Sumpfschafgarbe mit Maskenbiene und Käfer; Foto: Dr. Bernd Alt

Der aktuelle Test bestätigt die Ergebnisse der letzten Jahre und zeigt erneut eine hohe Pestizidbelastung von bienenfreundlichen Pflanzen. Es besteht deshalb dringender Bedarf, Bestäuber, Böden, Gewässer und Mensch und Tier besser vor Pestiziden zu schützen.

Es ist nicht möglich, anhand unserer Testergebnisse zu beurteilen, in welchem Geschäft es grundsätzlich giftärmere Ware gibt. Es ist damit zu rechnen, dass einzelne Pflanzen so stark belastet sind, dass sie nach den Vorschriften des Pflanzenschutzgesetzes als Sondermüll entsorgt werden müssten; so wie bei dem oben erwähnten Lavendel und der Gänsekresse.

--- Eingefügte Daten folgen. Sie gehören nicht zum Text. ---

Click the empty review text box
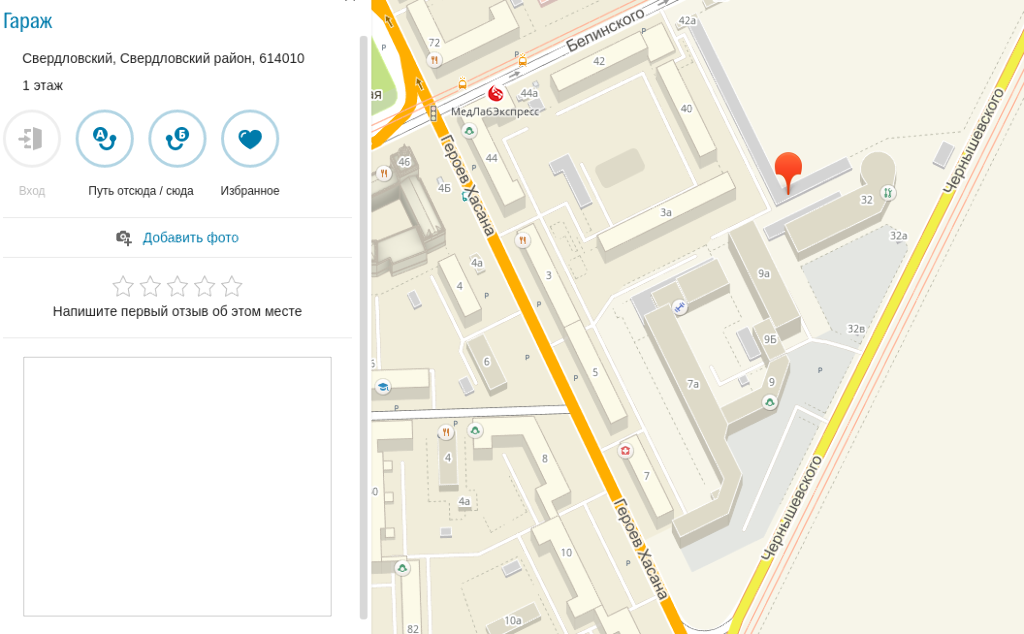The image size is (1024, 634). [x=178, y=486]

Schuld an dieser Misere sind die großen, europa- und weltweit agierenden Produzenten, weniger die Händler, die nur eingeschränkt Einfluss nehmen können und selbst keine Pestizide einsetzen. Allerdings müssen sich auch Kund*innen kritisch fragen, ob sie tatsächlich schon im April einen blühenden Lavendel kaufen müssen? Zu dieser Jahreszeit kann ein Lavendel wie auch viele andere Blühpflanzen nur dann blühen, wenn er lange Zeit im Gewächshaus kultiviert wurde. Dort herrscht ein feucht-warmes Klima, das die Kulturen anfällig u.a. für Pilzerkrankungen macht und somit den Einsatz von Pestiziden herausfordert. Robust hingegen können Stauden im Freiland angezogen werden: Ganz ohne Pestizide und im Einklang mit der Natur und den Jahreszeiten.

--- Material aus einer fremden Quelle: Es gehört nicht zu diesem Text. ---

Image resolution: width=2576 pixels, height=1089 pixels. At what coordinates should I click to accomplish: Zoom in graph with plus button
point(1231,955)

Forderungen des BUND Region Hannover

Um das dramatische Insektensterben zu stoppen, muss der Pestizideinsatz weltweit drastisch reduziert und besser geregelt werden. Der BUND fordert dazu:

  1. Pestizidreduktion um mindestens die Hälfte bis 2030
  2. Verbot von hoch gefährlichen Pestiziden bei der Produktion von Zierpflanzen
  3. Exportverbot für Pestizide, die in der EU aufgrund von Gesundheits- und Umweltgefahren keine Zulassung haben
  4. Verbot der Zulassung von chemisch-synthetischen Pestiziden für den Haus- und Kleingarten
  5. Förderung der biologischen Zierpflanzenproduktion und der heimischen Jungpflanzenzucht
  6. Verbot der Anwendung bestimmter Pestizide in Kombination, wenn die Giftwirkung auf Insekten durch die Kombination verstärkt wird
  7. Systematische staatliche Kontrollen von Pestizidrückständen auf Zierpflanzen (inklusive Jungpflanzen)
  8. Konsequente Bestrafung für Handel mit Pflanzen, die mit in Deutschland nicht zugelassenen Pestiziden belastet sind
  9. Reform des europäischen Zulassungsverfahrens für Pestizide: Langzeiteffekte, Kombinations-wirkungen und die Auswirkung auf sensible Arten müssen zukünftig bei der Zulassung von Wirkstoffen berücksichtigt werden
  10. Einführung von strengeren Kriterien für den „europäischen Pflanzenpass“: Transparente Herkunft und Handelswege, beginnend bei der Produktion von Samen und Jungpflanzen

Was Sie selbst tun können

Insektenfreundlicher Garten mit u.a. blühendem Fenchel und Liebstöckel; Foto: Dr. Bernd Alt

Wenn Sie unsere Insekten vor den sich immer mehr ausbreitenden Giften schützen wollen, müssen Sie nicht wirklich viel tun:

  1. Kaufen Sie Blühpflanzen am besten in Gärtnereien mit Bioware oder auf Pflanzenbörsen, auf denen solche Ware angeboten wird.
  2. Pflanzen Sie vorzugsweise mehrjährige Stauden, dann müssen Sie nicht jährlich nachkaufen, sparen Geld und können nicht in die Pestizidfalle geraten.
  3. Ziehen Sie Pflanzen aus selbst gewonnenen oder als Bioware erhältlichen Samen oder machen Sie selbst Ableger aus Stecklingen. Bei geeigneten Pflanzen kann man auch Vermehrung durch Teilen des Wurzelballens machen. Wie das alles funktioniert, können Sie hier erfahren.
  4. Tauschen Sie selbstgezogene Pflanzen im Freundes-, Bekannten- und Verwandtenkreis aus, wenn Sie sicher sind, dass die Ihnen angebotenen Pflanzen frei von Pestiziden sind.
  5. Verzichten Sie auf den Einsatz jeglicher Pestizide an Ihren Pflanzen. Sofern es Probleme mit Schädlingen gibt, wenden Sie natürliche Mittel an wie Brennnesselsud und stärken Sie Ihre Pflanzen regelmäßig mit Brennnesseljauche und Sud von Ackerschachtelhalm.
  6. Sorgen Sie für permanente Bodenbedeckung und einen bunt gemischten Bewuchs – das fördert Nützlinge, die dabei helfen, Schädlinge im Zaum zu halten. Es fördert auch die Vielfalt von Insekten, die ja teils ganz unterschiedliche Ansprüche haben. Nebenbei reduzieren Bodendecker und/oder eine Mulchschicht auch den Bewässerungsaufwand.